Treatment and Acid Suppression
When H. pylori is the cause, the goal is eradication. Current guidelines from the American College of Gastroenterology recommend a 14-day course of four medications taken together: a proton pump inhibitor (PPI) to suppress acid, bismuth, and two antibiotics. Older three-drug regimens built around clarithromycin are no longer recommended unless lab testing confirms the bacterium is sensitive to that antibiotic, because resistance rates have climbed too high in many regions.
Acid-suppressing medications are the other pillar of treatment, whether or not H. pylori is involved. PPIs are significantly more effective than older acid blockers (H2 receptor antagonists). PPIs keep stomach acid suppressed for 15 to 22 hours per day compared to roughly 4 hours with H2 blockers. In studies of gastric ulcers, PPIs healed about 84% of cases at eight weeks versus 75% for H2 blockers. For pain relief specifically, 81% of patients on PPIs were pain-free at four weeks compared to 60% on H2 blockers. In stubborn cases that hadn’t responded to previous treatment, the gap was even wider: 96% healed with a PPI versus 57% with an H2 blocker.
Long-Term Risks if Left Untreated
Chronic antral gastritis that goes untreated, particularly when driven by H. pylori, can progress through a recognized sequence. The stomach lining gradually thins (atrophy), and the normal cells may be replaced by intestinal-type cells in a process called intestinal metaplasia. This change increases the risk of stomach cancer roughly sixfold.

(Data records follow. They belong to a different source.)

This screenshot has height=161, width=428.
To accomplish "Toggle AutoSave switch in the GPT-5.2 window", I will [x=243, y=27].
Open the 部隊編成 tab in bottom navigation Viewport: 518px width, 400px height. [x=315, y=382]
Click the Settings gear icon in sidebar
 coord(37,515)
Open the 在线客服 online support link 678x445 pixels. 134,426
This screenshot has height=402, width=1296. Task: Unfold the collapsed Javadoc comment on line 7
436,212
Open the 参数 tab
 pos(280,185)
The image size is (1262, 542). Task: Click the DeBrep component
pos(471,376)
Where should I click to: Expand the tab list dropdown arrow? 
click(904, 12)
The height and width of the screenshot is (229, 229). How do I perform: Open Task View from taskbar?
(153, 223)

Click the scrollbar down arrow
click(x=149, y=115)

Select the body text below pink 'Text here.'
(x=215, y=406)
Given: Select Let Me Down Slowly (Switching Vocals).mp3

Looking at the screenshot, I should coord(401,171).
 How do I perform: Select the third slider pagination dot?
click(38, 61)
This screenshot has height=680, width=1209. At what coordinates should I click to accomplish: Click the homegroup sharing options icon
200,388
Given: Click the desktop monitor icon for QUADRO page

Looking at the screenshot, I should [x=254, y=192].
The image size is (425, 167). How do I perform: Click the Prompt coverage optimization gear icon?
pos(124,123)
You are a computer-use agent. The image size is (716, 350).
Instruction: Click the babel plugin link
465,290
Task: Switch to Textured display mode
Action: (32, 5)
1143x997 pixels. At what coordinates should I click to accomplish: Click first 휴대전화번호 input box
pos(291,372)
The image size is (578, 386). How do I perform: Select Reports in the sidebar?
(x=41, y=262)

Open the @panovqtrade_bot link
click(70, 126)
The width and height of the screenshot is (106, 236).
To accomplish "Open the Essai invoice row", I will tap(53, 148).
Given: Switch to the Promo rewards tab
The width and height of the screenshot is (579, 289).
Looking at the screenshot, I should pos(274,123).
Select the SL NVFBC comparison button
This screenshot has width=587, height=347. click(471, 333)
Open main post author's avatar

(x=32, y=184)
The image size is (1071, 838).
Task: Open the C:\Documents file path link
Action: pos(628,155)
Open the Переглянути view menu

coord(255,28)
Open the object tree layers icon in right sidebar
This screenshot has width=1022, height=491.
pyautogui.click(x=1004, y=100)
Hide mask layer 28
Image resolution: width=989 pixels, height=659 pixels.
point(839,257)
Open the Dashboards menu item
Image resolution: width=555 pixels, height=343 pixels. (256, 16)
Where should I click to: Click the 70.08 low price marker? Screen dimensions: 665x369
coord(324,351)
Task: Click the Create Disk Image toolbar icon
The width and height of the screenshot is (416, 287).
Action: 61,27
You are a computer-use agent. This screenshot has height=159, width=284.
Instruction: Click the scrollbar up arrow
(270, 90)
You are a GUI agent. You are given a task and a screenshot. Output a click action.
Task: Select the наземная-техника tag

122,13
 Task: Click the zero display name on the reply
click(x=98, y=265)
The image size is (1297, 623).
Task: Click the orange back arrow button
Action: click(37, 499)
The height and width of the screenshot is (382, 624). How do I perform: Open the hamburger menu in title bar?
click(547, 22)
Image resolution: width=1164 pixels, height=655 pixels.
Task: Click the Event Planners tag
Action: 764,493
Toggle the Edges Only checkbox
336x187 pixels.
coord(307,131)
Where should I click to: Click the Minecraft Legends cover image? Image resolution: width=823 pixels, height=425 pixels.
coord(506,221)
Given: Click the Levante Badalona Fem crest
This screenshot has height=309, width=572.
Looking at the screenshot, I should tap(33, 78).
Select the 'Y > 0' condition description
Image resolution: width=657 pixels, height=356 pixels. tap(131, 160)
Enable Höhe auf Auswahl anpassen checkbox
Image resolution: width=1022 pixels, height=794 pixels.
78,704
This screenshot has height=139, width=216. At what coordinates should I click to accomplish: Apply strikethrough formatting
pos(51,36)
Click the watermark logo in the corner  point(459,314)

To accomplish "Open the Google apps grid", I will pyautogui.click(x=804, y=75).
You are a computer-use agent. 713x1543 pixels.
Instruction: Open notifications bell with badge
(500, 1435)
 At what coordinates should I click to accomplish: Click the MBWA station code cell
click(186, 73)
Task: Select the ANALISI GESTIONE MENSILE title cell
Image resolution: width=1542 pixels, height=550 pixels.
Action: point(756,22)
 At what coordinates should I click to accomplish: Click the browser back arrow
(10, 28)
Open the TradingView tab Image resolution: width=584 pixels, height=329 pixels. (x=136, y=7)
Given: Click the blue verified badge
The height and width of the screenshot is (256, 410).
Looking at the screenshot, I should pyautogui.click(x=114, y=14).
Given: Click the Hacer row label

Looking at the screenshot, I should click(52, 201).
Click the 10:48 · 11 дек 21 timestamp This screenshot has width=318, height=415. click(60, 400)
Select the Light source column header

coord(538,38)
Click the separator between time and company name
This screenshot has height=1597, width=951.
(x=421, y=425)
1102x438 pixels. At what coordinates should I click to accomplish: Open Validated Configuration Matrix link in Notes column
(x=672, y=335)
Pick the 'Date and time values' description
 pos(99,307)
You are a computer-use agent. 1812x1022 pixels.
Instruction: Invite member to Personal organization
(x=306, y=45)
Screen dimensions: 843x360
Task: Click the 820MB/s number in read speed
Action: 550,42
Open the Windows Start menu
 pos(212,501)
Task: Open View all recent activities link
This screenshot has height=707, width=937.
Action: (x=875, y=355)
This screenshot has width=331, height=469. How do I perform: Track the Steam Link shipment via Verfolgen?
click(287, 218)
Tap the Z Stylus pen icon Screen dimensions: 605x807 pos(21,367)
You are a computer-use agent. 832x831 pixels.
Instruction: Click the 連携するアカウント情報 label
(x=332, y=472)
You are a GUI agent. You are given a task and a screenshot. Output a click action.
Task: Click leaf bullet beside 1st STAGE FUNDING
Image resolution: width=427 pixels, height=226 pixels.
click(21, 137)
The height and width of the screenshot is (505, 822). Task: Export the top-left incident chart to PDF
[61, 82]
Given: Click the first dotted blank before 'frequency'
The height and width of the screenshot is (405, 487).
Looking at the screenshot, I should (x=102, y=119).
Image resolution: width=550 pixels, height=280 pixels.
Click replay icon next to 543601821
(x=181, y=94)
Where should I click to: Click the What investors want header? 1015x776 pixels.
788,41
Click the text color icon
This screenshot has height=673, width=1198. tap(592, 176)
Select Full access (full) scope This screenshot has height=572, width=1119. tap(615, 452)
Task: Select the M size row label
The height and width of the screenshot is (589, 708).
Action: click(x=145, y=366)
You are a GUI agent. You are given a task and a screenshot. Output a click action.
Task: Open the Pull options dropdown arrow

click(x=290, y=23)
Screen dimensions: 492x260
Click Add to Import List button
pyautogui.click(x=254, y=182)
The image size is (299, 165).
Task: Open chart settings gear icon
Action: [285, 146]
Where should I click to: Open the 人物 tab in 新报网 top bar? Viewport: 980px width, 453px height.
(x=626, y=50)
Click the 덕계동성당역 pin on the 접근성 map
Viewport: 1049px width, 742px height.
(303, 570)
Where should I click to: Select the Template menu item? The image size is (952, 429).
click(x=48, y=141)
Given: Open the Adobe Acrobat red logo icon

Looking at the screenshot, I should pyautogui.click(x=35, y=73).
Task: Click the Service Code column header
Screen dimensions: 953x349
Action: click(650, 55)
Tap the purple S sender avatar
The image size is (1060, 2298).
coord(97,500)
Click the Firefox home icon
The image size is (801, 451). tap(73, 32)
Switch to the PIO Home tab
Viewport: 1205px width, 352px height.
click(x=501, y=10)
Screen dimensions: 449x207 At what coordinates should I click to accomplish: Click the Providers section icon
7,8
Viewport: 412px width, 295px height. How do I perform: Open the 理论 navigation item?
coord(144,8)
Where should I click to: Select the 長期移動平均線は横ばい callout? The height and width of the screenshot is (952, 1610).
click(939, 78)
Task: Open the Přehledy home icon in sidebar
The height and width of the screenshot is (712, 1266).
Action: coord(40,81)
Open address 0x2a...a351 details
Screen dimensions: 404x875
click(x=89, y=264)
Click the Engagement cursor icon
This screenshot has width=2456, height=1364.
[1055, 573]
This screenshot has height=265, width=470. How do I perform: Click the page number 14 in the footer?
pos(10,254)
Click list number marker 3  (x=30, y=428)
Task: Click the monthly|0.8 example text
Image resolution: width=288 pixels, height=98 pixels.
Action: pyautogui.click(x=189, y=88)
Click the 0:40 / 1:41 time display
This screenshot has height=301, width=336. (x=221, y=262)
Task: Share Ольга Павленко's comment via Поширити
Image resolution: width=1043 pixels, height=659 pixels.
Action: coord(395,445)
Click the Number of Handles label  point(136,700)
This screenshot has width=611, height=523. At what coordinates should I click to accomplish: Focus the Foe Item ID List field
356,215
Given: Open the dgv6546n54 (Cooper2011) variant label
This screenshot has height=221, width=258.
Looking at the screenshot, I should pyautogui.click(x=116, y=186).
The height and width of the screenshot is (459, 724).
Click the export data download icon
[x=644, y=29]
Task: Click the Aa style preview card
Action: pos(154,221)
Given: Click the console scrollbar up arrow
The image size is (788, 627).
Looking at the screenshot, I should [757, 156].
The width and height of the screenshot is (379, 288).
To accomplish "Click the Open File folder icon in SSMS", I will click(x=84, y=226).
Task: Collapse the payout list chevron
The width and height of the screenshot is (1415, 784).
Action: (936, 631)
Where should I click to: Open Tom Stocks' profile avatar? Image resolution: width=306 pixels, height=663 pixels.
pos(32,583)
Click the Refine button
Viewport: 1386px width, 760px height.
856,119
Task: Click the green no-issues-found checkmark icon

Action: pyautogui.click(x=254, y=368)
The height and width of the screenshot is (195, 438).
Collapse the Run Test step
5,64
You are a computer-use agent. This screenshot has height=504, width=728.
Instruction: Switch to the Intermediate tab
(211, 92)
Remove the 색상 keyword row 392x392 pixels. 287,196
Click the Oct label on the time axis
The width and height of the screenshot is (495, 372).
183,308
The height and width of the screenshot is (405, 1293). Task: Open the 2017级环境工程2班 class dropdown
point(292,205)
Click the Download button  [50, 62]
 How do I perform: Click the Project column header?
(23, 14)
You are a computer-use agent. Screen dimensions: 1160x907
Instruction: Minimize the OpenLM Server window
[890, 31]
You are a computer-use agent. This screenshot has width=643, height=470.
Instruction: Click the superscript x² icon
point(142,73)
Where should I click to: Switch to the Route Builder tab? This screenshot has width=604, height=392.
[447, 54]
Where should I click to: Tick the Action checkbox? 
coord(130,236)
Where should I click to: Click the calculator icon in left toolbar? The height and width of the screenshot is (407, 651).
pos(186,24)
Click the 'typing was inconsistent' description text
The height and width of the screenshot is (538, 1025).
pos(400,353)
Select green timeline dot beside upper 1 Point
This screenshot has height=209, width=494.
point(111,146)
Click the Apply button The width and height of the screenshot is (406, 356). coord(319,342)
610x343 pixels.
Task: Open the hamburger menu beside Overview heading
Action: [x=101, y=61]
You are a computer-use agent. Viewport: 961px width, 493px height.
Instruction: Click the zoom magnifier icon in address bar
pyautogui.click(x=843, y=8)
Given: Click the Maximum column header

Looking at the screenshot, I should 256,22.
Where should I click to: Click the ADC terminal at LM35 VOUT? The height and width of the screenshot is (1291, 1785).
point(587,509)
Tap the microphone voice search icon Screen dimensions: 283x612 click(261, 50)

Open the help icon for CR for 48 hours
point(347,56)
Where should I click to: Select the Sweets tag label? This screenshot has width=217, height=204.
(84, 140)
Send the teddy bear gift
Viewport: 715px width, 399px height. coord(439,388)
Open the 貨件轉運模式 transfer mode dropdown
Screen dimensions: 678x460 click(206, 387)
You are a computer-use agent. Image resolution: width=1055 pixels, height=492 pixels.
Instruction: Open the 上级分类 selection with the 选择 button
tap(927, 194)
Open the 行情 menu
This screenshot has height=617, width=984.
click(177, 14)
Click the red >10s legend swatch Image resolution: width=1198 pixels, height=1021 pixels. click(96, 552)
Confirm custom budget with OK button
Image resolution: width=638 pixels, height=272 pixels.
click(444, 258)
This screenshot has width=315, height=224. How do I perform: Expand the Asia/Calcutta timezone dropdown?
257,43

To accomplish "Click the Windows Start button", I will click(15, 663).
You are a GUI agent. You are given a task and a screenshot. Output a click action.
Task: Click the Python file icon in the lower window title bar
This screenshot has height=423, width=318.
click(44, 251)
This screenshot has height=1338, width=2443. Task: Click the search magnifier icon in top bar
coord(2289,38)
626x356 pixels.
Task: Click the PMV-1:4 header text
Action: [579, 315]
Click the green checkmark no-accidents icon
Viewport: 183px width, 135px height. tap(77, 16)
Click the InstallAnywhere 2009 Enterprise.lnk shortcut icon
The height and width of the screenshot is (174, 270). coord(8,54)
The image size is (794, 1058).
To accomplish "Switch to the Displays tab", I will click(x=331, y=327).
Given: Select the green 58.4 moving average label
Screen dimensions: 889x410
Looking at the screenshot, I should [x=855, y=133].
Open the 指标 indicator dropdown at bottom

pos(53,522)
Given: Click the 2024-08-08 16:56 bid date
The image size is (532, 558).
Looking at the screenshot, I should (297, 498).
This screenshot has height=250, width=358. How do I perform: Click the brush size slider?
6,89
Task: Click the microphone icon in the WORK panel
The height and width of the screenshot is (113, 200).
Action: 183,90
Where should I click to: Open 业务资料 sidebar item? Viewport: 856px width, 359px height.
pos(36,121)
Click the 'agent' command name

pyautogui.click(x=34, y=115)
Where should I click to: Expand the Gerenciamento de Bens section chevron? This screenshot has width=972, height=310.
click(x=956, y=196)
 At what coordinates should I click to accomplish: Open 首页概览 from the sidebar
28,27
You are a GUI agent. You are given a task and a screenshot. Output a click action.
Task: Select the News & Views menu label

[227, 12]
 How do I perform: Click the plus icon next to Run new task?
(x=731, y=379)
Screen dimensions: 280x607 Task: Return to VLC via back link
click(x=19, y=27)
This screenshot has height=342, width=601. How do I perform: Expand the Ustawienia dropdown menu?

In practical numbers, a large Dutch study tracking over 61,000 patients with intestinal metaplasia found that stomach cancer developed at a rate of about 0.11% to 0.18% per year, with a cumulative 10-year incidence between 1.1% and 1.8%. Those figures mean the absolute risk for any individual remains low, but the type of metaplasia matters considerably. A Spanish study found that the “incomplete” form of intestinal metaplasia carried an 18.2% cancer rate over about 13 years, compared to less than 1% for the “complete” form. This distinction is why follow-up biopsies are recommended for people diagnosed with intestinal metaplasia.
Eradicating H. pylori before these changes take root is the most effective way to interrupt this progression.
Dietary Habits That Help or Hurt
What you eat won’t cure antral gastritis on its own, but diet meaningfully affects how quickly the lining heals and whether inflammation worsens. The clearest offenders are alcohol, high-salt foods, and pickled or heavily preserved items. Alcohol independently promotes mucosal thinning, while high salt intake has been linked to a 22% increase in stomach cancer risk. Pickled foods and salted fish contain nitrates and nitrites that react with stomach acids to form compounds known to damage the lining at a cellular level.
On the protective side, fruits and non-starchy vegetables consistently show benefits, likely because of their antioxidant content. Allium vegetables (onions, garlic, leeks) stand out: consuming about 50 grams daily has been associated with a 23% reduction in stomach cancer risk. Wheat-based foods and higher dietary fiber intake also support mucosal repair by promoting normal stomach motility and reducing reflux. Increasing vegetable and whole grain intake while cutting back on alcohol and heavily salted or pickled foods is a practical starting point alongside medical treatment.